Historic Downtown is the first place to look if you’re a young professional and moving to Lexington. The city has worked hard to grow the commercial and arts scene downtown and so cultural, arts and nightlife are all densely packed here. The Opera House is here, for those looking to get some culture, along with Rupp Arena, where the Wildcats play so whether you’re feeling operatic or ready to cheer you’ll find it downtown. Finally the area has an interesting mix of apt/condo and homes to choose from for those who don’t want only the cookie cutter buildings to choose from.

  • Historic Downtown
  • Chevy Chase
  • Kenwick



Kenwick is a great choice for singles and couples who aren’t looking for hardcore downtown living and aren’t feeling the vibe of suburban lifestyle. The walkscore is excellent to pubs, restaurants, live music, coffee shops and fitness studios. It also has beautiful old Victorians and cute bungalows and a tight-knit community that enjoy neighborhood gatherings.

  • Kenwick
  • Liberty Heights



Don’t sleep on Lexington as a city to call home if you’re looking for a friendly community for LGBTQ+. The city had an openly gay major, Jim Gray, from 2011 to 2019, it hosts a yearly Pride event and it has one of the highest concentration of LGBT couples among U.S. cities of the same size. The city has a number of gay bars with a variety of drinking, dancing and drag show events throughout the year. It also has excellent Trans Support through the PCSO’s TransKentucky group and Transparent is a local group that helps parents of trans youth advocate for their children.

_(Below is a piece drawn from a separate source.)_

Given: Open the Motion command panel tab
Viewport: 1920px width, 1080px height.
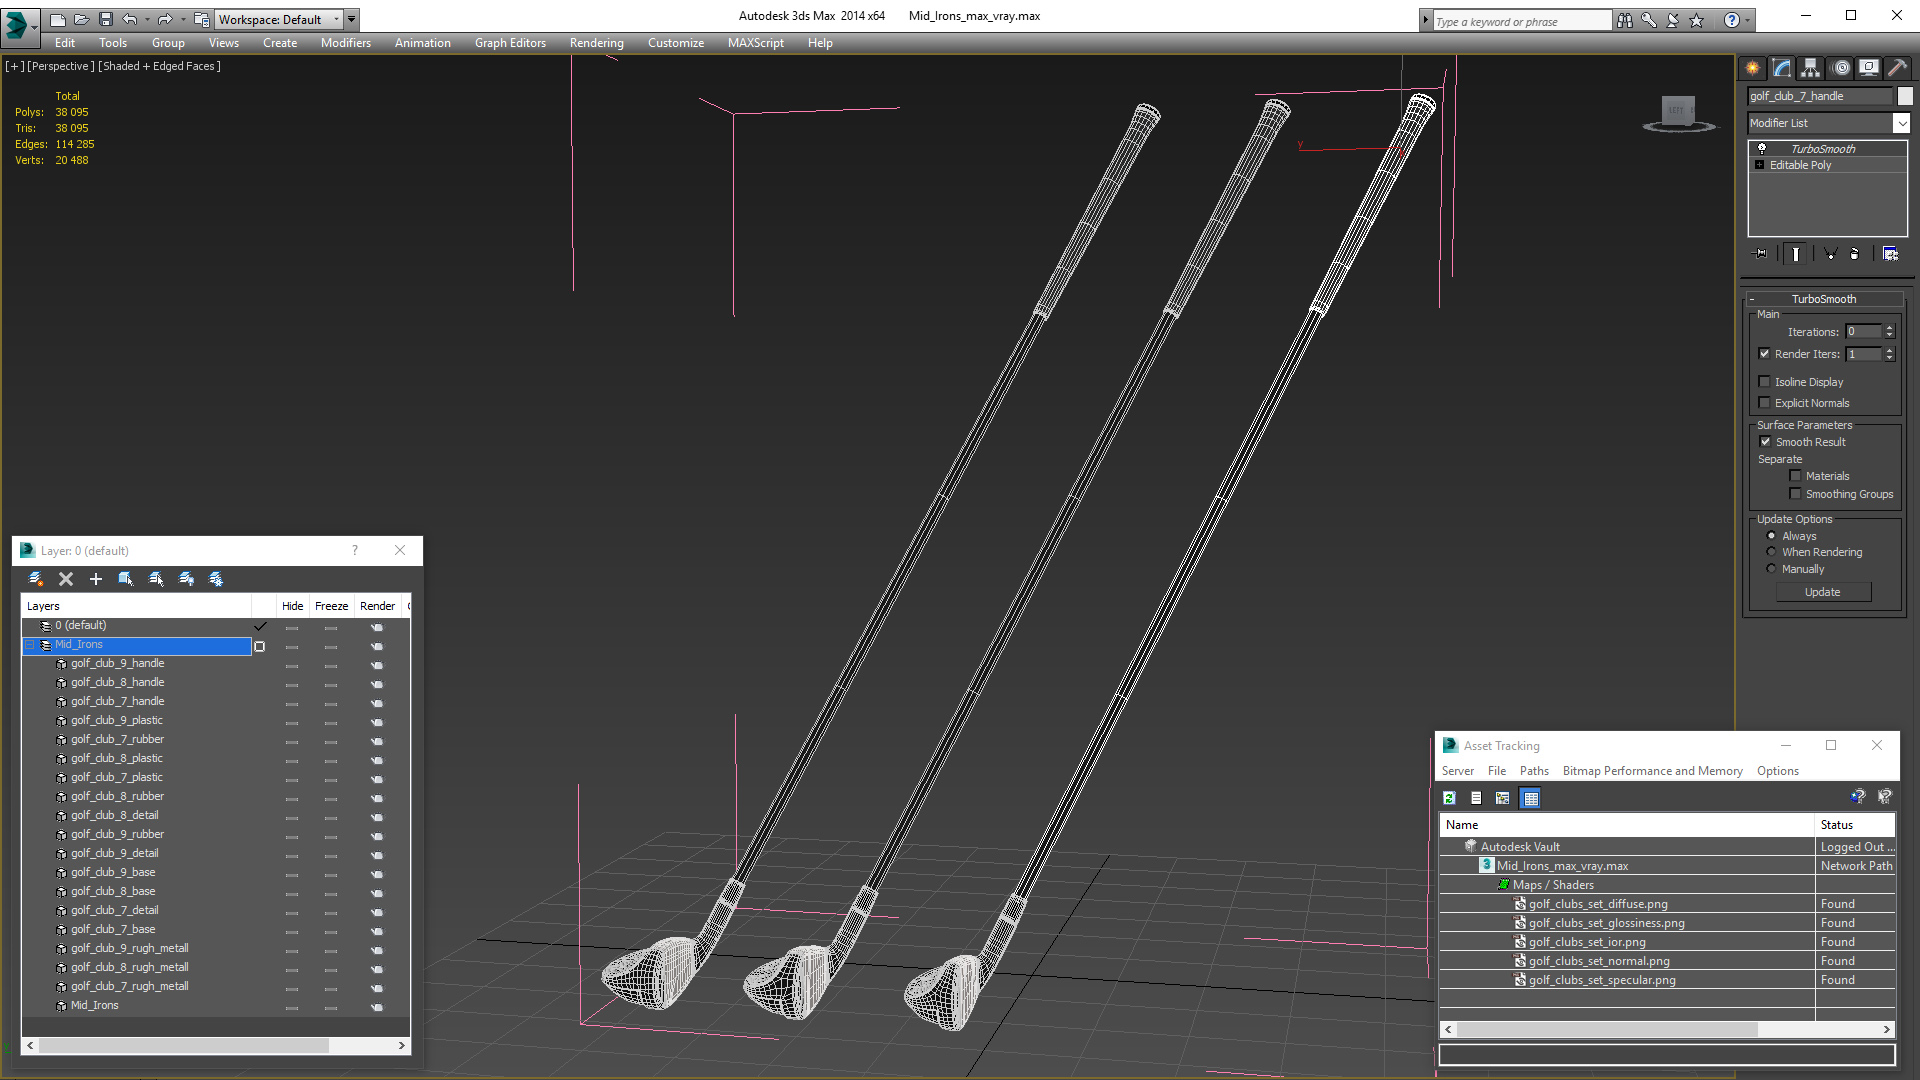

The Downtown area likely has the highest concentration of LGBTQ+ people but the city isn’t known as having a particularly dense area for starting a search.

  • Downtown



Beaumont is a great place to start your search if you’re looking for a great neighborhood for families. It has an interesting blend of high-end homes and townhomes as well as a significant commercial district for shopping, eating and drinking. Finally it has great public schools and parks for educating and recreating the kiddos.